S 4.168 Selection of a suitable archive system

Initiation responsibility: Head of IT

Implementation responsibility: Archive Administrator, Head of IT

The selection of an archive system is made according to the requirements specified in the archiving concept (see also S 2.243 Development of an archiving concept).

Typically, the following minimum requirements are placed on the archive system to be used. Individual organisation-specific requirements may need to be added to these:

• Connection to the existing system environment
  
  The archive system should have the necessary interfaces for connection to the existing system environment (network, servers, clients, system management). Systems for data input and output, such as scanners, word processing, printers, etc., are typically not part of the archive system, but are provided at the application level.
• Connection to a document management system
  
  The archive system should have interfaces for connection to a document management system (DMS).
• Version control of documents
  
  The archive system should support multiple storage of documents in different versions (version control).
• Access protection for the archived data
  
  The archive system should allow for the implementation of access protection for the archived data and the functions of the archive system. This should be made on the basis of a specified authorisation concept.

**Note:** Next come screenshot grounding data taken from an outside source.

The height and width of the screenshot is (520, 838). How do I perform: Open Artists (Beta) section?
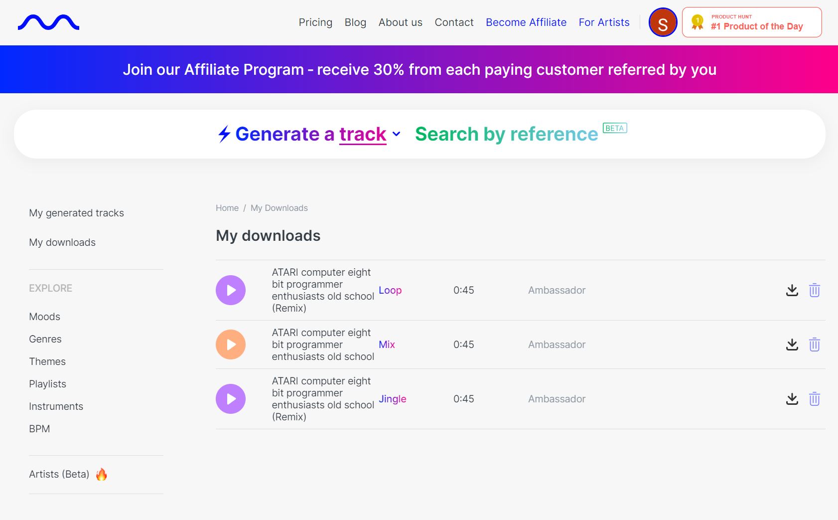(59, 474)

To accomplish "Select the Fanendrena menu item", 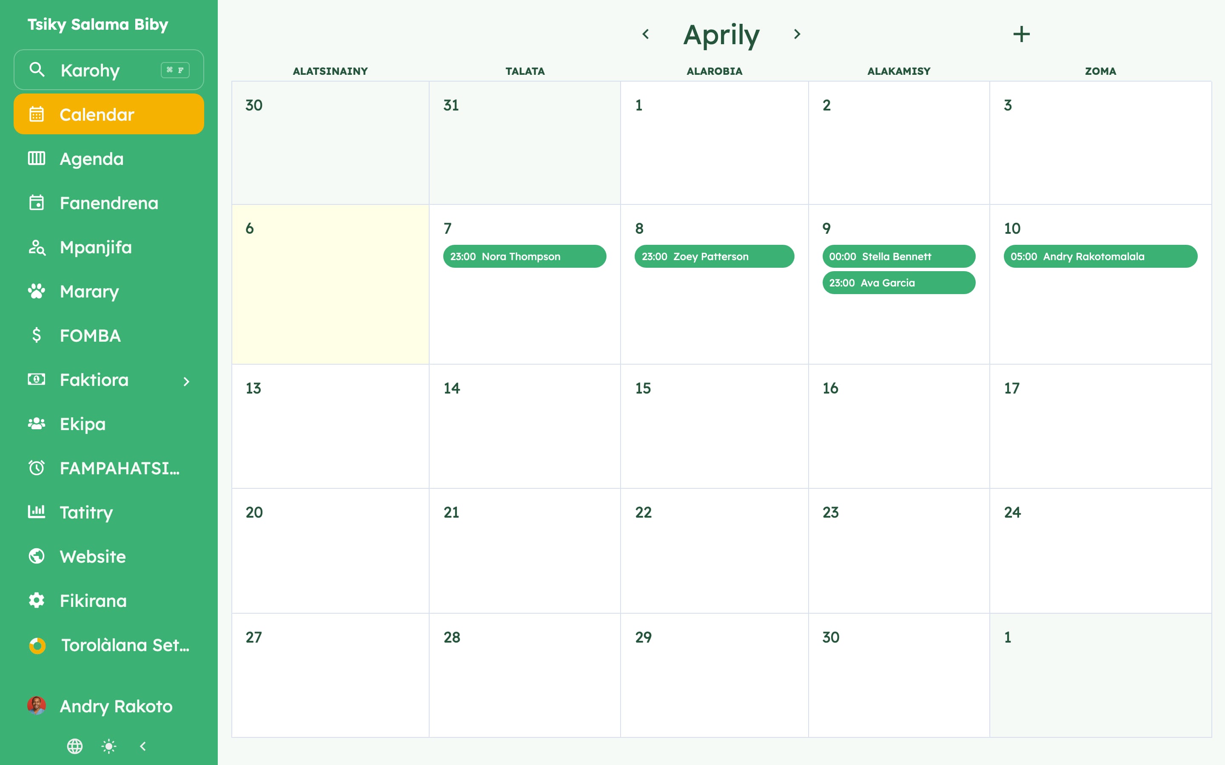I will (109, 203).
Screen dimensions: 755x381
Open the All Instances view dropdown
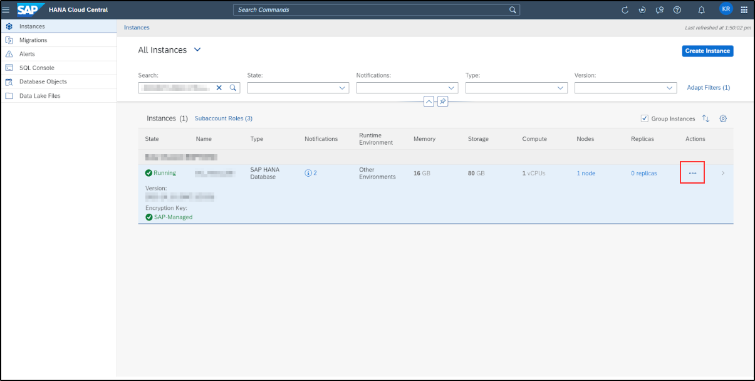197,50
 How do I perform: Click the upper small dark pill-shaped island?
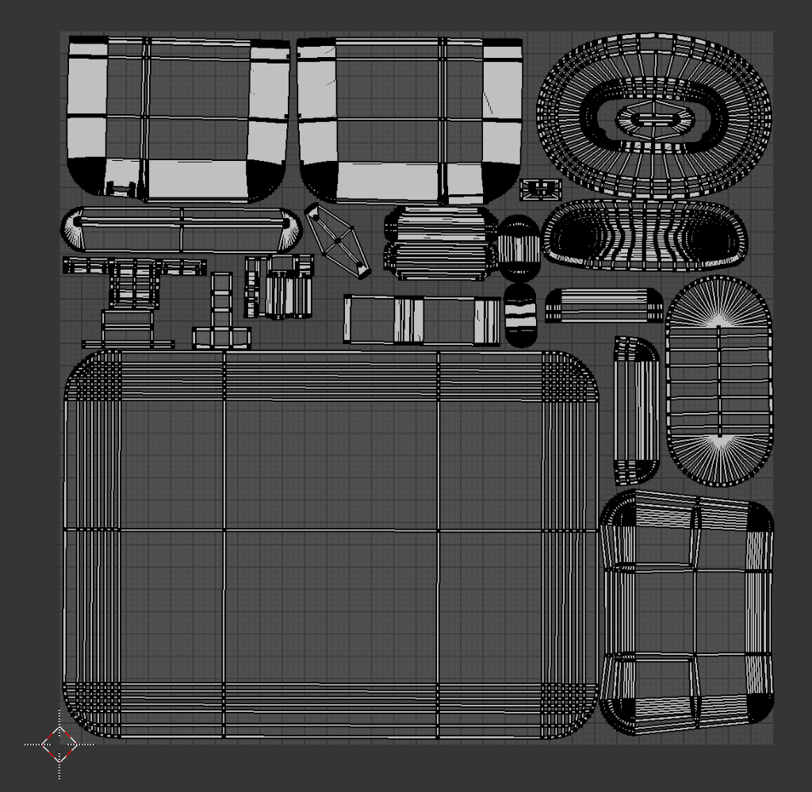click(519, 248)
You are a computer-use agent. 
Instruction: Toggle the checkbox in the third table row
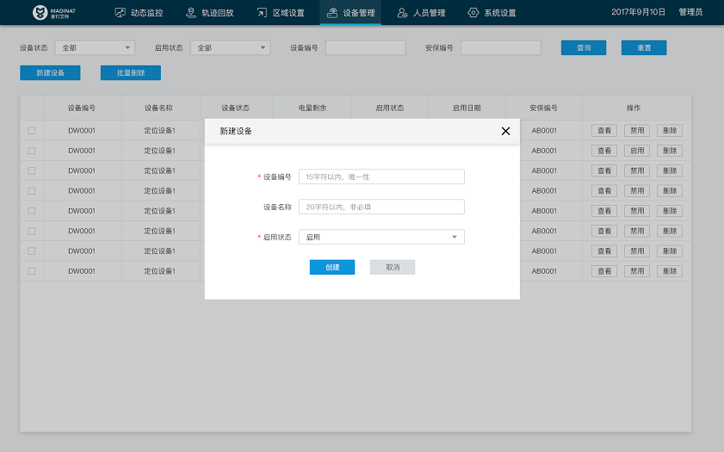click(x=32, y=170)
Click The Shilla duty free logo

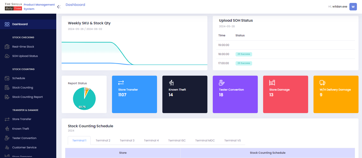pyautogui.click(x=13, y=7)

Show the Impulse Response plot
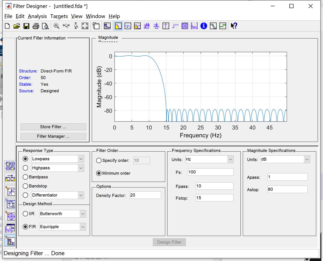166,26
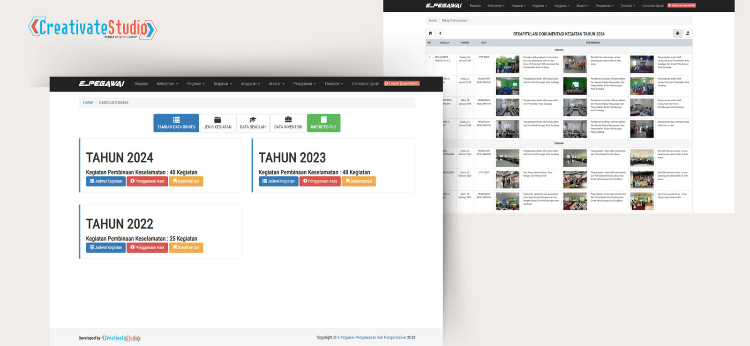
Task: Click the print icon in Rekapitulasi header
Action: tap(677, 33)
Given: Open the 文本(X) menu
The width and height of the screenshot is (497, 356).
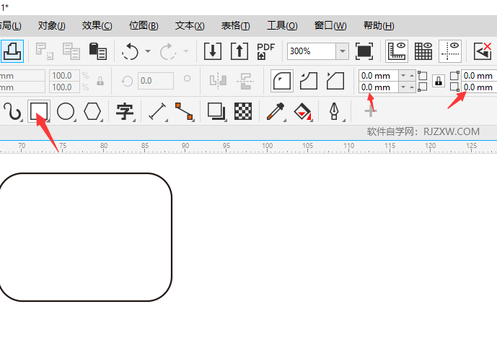Looking at the screenshot, I should [190, 25].
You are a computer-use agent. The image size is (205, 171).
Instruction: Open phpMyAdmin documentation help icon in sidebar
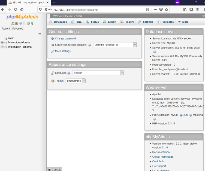click(x=21, y=23)
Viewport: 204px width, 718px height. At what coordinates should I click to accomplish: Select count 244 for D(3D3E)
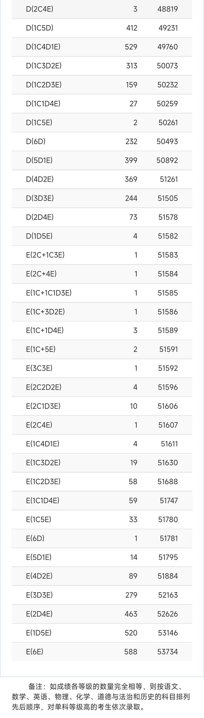132,198
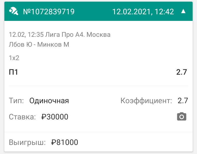Screen dimensions: 197x154
Task: Tap the camera screenshot icon
Action: coord(182,116)
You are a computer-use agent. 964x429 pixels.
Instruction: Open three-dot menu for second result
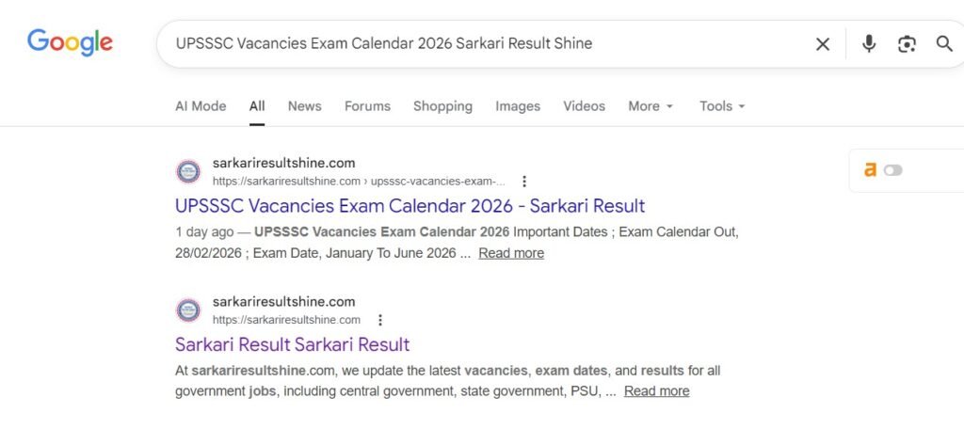click(x=380, y=320)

• Staged, role-based authorisation concept
  
  During role-based assignment of rights access, rights are not assigned to individual users, but to defined user groups (roles). In contrast to normal authorisation groups, a role-based access model also considers role conflicts. This means, for example, that a person cannot assume the role of administrator and auditor at the same time.
• Logging
  
  The archive system should allow for a logging function that ensures that all procedures relating to archiving are comprehensible (see also S 4.172 Logging of the archival accesses). It should also be possible to define critical events and to notify an administrator when such events occur.

• Configuration of a user account for auditing
  
  For access within the scope of the regular auditing of the archive system, a corresponding user account with the rights required for auditing should be configured. The specific assignment of rights should be specified within the organisation. Within the scope of the auditing, typically read-only access to configuration data and log data is configured.
• Expandability of the archive system
  
  It should be possible to expand the archive system in order to adapt it to changing requirements. The expandability mainly applies to the storage components and storage media used, but also other hardware changes and the archive system software and user licenses.

• Short access time
  
  Typically, short access delays together with a high bandwidth for transmitting and providing the requested documents is required for the archive system. The requirements should be determined according to the specific organisation. In addition to the integration in the existing system environment, the expected user behaviour should be taken into account here.
  
  The specified requirements affect the selection of the archiving media and storage drives. The requirements can also affect the selection and dimensioning of cache components.
• Sufficient capacity of archiving media
  
  The archiving media should have a sufficient capacity. Multiple storage of documents for version control as well as the amount of data to be expected should be taken into account during capacity planning.

• System-controlled insertion or removal of archiving media
  
  The archive should generally support system-supported removal of the archiving media from drives. This is intended to ensure that archiving media can only be removed after they have been unmounted and in accordance with corresponding access rights and that the removal can be logged. The same applies to mounting of archiving media. This is necessary in order to ensure consistent use of the archiving media.
  
  In general, all archive systems and drives provide manual options for removal of archiving media in case of an emergency.
• Monitoring the capacity of archiving media
  
  The remaining capacity of the archiving media in use must be continuously monitored. If a remaining capacity limit is reached a signal and/or alarm must be emitted.

• Alarm and signal emission
  
  The archive system must allow the signalling of system messages to generic system management environments. If no connection to a system management environment is intended, then individual alarming via e-mail, SMS or SNMP should be possible.
• Compliance with standards
  
  Compliance with standards makes the interoperability between individual components easier. This is necessary because it must be assumed that it will be necessary to replace individual components or to expand the system during the operating period.
  
  Standards are relevant in the following areas:
  • Archival media and recording techniques (see S 4.169 Use of appropriate archival media)
  • File formats and compression methods (see S 4.170 Selection of suitable data formats for the archiving of documents)
  • Document management systems (see S 2.259 Introduction of a high-level document management system).

It should be considered to protect the data by means of encryption and digital signature. However, typically this is not implemented by the archive system, but at the application level, e.g. by the document management system.

An exception to this is the basic encryption of archiving media by the archive system. This is intended to prevent misuse of the archiving medium outside the archive system. This basic encryption is, however, not required for the IT-Grundschutz.

Review questions:

• Does the selected archive system meet the requirements specified in the archiving concept?